* WHAT THE EXERCISE ASKS
Copy each of the following entries back without change.

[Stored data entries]

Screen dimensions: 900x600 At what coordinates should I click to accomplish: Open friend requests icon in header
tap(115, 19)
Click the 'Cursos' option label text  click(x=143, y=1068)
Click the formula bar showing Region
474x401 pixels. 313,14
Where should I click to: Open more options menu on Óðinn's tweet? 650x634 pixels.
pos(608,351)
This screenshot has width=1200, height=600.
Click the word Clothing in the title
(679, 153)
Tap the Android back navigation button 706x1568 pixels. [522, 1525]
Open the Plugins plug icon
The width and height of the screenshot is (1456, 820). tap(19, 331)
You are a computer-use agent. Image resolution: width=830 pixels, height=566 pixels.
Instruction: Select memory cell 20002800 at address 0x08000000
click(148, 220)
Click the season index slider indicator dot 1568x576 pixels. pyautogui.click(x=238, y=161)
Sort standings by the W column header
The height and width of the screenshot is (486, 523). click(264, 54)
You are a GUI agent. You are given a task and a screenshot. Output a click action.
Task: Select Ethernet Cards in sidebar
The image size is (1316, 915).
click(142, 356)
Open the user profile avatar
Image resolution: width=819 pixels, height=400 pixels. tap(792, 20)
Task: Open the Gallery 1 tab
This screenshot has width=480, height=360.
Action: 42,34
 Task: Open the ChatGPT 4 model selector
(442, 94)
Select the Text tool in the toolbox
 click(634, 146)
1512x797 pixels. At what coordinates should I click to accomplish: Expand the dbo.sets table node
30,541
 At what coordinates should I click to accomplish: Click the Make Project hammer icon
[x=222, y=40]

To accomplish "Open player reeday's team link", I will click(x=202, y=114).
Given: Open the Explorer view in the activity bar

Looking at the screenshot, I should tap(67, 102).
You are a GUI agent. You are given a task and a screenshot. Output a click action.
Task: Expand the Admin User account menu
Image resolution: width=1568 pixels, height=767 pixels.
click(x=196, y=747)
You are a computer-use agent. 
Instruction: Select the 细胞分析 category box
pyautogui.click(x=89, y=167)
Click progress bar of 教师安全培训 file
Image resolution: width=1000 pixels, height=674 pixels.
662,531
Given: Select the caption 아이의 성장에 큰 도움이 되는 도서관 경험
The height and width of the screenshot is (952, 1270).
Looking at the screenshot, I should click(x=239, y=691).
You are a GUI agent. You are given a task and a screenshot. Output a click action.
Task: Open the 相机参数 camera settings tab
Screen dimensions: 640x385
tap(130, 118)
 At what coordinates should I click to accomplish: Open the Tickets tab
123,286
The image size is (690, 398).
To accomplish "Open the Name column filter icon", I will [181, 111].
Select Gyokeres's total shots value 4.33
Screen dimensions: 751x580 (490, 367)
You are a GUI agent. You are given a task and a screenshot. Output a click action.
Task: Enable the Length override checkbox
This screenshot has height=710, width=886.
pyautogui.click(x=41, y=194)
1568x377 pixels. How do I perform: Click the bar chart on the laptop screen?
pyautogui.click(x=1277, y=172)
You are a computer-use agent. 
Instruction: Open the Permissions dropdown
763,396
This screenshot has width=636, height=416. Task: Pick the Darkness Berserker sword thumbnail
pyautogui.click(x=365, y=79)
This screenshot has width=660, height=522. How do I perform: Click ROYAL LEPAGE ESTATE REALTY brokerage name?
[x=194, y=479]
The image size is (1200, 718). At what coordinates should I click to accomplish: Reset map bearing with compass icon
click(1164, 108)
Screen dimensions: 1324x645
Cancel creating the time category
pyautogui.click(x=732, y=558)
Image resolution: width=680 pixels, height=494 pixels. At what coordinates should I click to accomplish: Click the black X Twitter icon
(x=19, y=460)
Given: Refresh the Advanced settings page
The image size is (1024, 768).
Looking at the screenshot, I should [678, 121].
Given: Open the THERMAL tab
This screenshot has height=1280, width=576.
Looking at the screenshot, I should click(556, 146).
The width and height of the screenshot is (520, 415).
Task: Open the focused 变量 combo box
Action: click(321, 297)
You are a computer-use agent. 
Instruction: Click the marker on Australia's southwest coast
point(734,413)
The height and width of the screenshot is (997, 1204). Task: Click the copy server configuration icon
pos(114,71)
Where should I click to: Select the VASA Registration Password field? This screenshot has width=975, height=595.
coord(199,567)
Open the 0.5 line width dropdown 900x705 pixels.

* OUTPUT OF THE EXERCISE
Screen dimensions: 900x600 At what coordinates should I click to accomplish: Open friend requests icon in header
tap(115, 19)
Click the 'Cursos' option label text  click(x=143, y=1068)
Click the formula bar showing Region
474x401 pixels. 313,14
Where should I click to: Open more options menu on Óðinn's tweet? 650x634 pixels.
pos(608,351)
This screenshot has width=1200, height=600.
Click the word Clothing in the title
(679, 153)
Tap the Android back navigation button 706x1568 pixels. [522, 1525]
Open the Plugins plug icon
The width and height of the screenshot is (1456, 820). tap(19, 331)
You are a computer-use agent. Image resolution: width=830 pixels, height=566 pixels.
Instruction: Select memory cell 20002800 at address 0x08000000
click(148, 220)
Click the season index slider indicator dot 1568x576 pixels. pyautogui.click(x=238, y=161)
Sort standings by the W column header
The height and width of the screenshot is (486, 523). click(264, 54)
You are a GUI agent. You are given a task and a screenshot. Output a click action.
Task: Select Ethernet Cards in sidebar
The image size is (1316, 915).
click(142, 356)
Open the user profile avatar
Image resolution: width=819 pixels, height=400 pixels. tap(792, 20)
Task: Open the Gallery 1 tab
This screenshot has width=480, height=360.
Action: 42,34
 Task: Open the ChatGPT 4 model selector
(442, 94)
Select the Text tool in the toolbox
 click(634, 146)
1512x797 pixels. At what coordinates should I click to accomplish: Expand the dbo.sets table node
30,541
 At what coordinates should I click to accomplish: Click the Make Project hammer icon
[x=222, y=40]

To accomplish "Open player reeday's team link", I will click(x=202, y=114).
Given: Open the Explorer view in the activity bar

Looking at the screenshot, I should tap(67, 102).
You are a GUI agent. You are given a task and a screenshot. Output a click action.
Task: Expand the Admin User account menu
Image resolution: width=1568 pixels, height=767 pixels.
click(x=196, y=747)
You are a computer-use agent. 
Instruction: Select the 细胞分析 category box
pyautogui.click(x=89, y=167)
Click progress bar of 教师安全培训 file
Image resolution: width=1000 pixels, height=674 pixels.
662,531
Given: Select the caption 아이의 성장에 큰 도움이 되는 도서관 경험
The height and width of the screenshot is (952, 1270).
Looking at the screenshot, I should click(x=239, y=691).
You are a GUI agent. You are given a task and a screenshot. Output a click action.
Task: Open the 相机参数 camera settings tab
Screen dimensions: 640x385
tap(130, 118)
 At what coordinates should I click to accomplish: Open the Tickets tab
123,286
The image size is (690, 398).
To accomplish "Open the Name column filter icon", I will [181, 111].
Select Gyokeres's total shots value 4.33
Screen dimensions: 751x580 (490, 367)
You are a GUI agent. You are given a task and a screenshot. Output a click action.
Task: Enable the Length override checkbox
This screenshot has height=710, width=886.
pyautogui.click(x=41, y=194)
1568x377 pixels. How do I perform: Click the bar chart on the laptop screen?
pyautogui.click(x=1277, y=172)
You are a computer-use agent. 
Instruction: Open the Permissions dropdown
763,396
This screenshot has width=636, height=416. Task: Pick the Darkness Berserker sword thumbnail
pyautogui.click(x=365, y=79)
This screenshot has width=660, height=522. How do I perform: Click ROYAL LEPAGE ESTATE REALTY brokerage name?
[x=194, y=479]
The image size is (1200, 718). At what coordinates should I click to accomplish: Reset map bearing with compass icon
click(1164, 108)
Screen dimensions: 1324x645
Cancel creating the time category
pyautogui.click(x=732, y=558)
Image resolution: width=680 pixels, height=494 pixels. At what coordinates should I click to accomplish: Click the black X Twitter icon
(x=19, y=460)
Given: Refresh the Advanced settings page
The image size is (1024, 768).
Looking at the screenshot, I should [678, 121].
Given: Open the THERMAL tab
This screenshot has height=1280, width=576.
Looking at the screenshot, I should click(556, 146).
The width and height of the screenshot is (520, 415).
Task: Open the focused 变量 combo box
Action: click(321, 297)
You are a computer-use agent. 
Instruction: Click the marker on Australia's southwest coast
point(734,413)
The height and width of the screenshot is (997, 1204). Task: Click the copy server configuration icon
pos(114,71)
Where should I click to: Select the VASA Registration Password field? This screenshot has width=975, height=595.
coord(199,567)
Open the 0.5 line width dropdown 900x705 pixels.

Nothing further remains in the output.